> EXTRACTED TEXT:
start

Joshua S. Goldstein is emeritus professor of international relations at American University and a research scholar at the University of Massachusetts. Steven Pinker is professor of psychology at Harvard University. These two recently teamed up to pen a lengthy column in the Boston Globe entitled “Inconvenient Truths for the Environmental Movement.”
The two men do believe climate change is caused by human action. They contend that burning of fossil fuels to produce electricity by humans — resulting in carbon dioxide being sent into the atmosphere — causes a rise in the earth’s temperature. There are growing numbers of scientists who disagree. But, unlike most of the would-be banners of fossil fuel, Goldstein and Pinker’s solution doesn’t target its use in generating electricity. They thereby separate themselves from environmental extremists who insist that the carbon dioxide byproduct of burning coal and oil to produce electricity is a hazard serious enough to ban the practice. Then they present a strong case for nuclear power.

end

> RAW RECORDS:
start

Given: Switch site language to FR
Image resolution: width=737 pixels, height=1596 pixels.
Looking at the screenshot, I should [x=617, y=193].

end
start

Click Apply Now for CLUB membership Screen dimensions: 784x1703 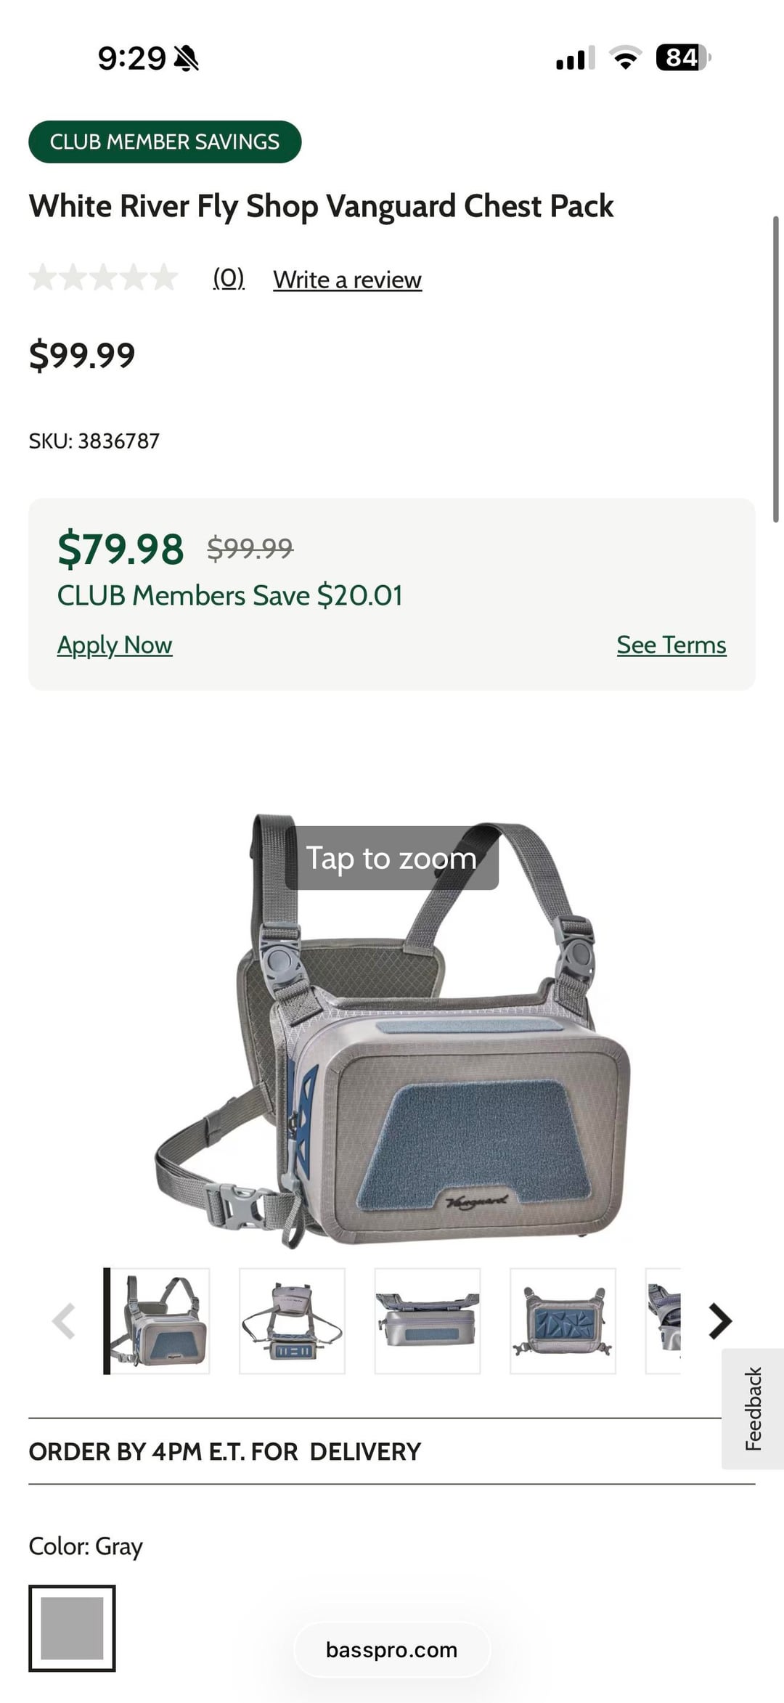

end

> GOAL: Could you rewrite the part of the passage on the Goldstein and Pinker column that opens with the words "The two men" and closes with "for nuclear power.", swapping "electricity" for "energy"?

> WORKED ANSWER:
The two men do believe climate change is caused by human action. They contend that burning of fossil fuels to produce energy by humans — resulting in carbon dioxide being sent into the atmosphere — causes a rise in the earth’s temperature. There are growing numbers of scientists who disagree. But, unlike most of the would-be banners of fossil fuel, Goldstein and Pinker’s solution doesn’t target its use in generating energy. They thereby separate themselves from environmental extremists who insist that the carbon dioxide byproduct of burning coal and oil to produce energy is a hazard serious enough to ban the practice. Then they present a strong case for nuclear power.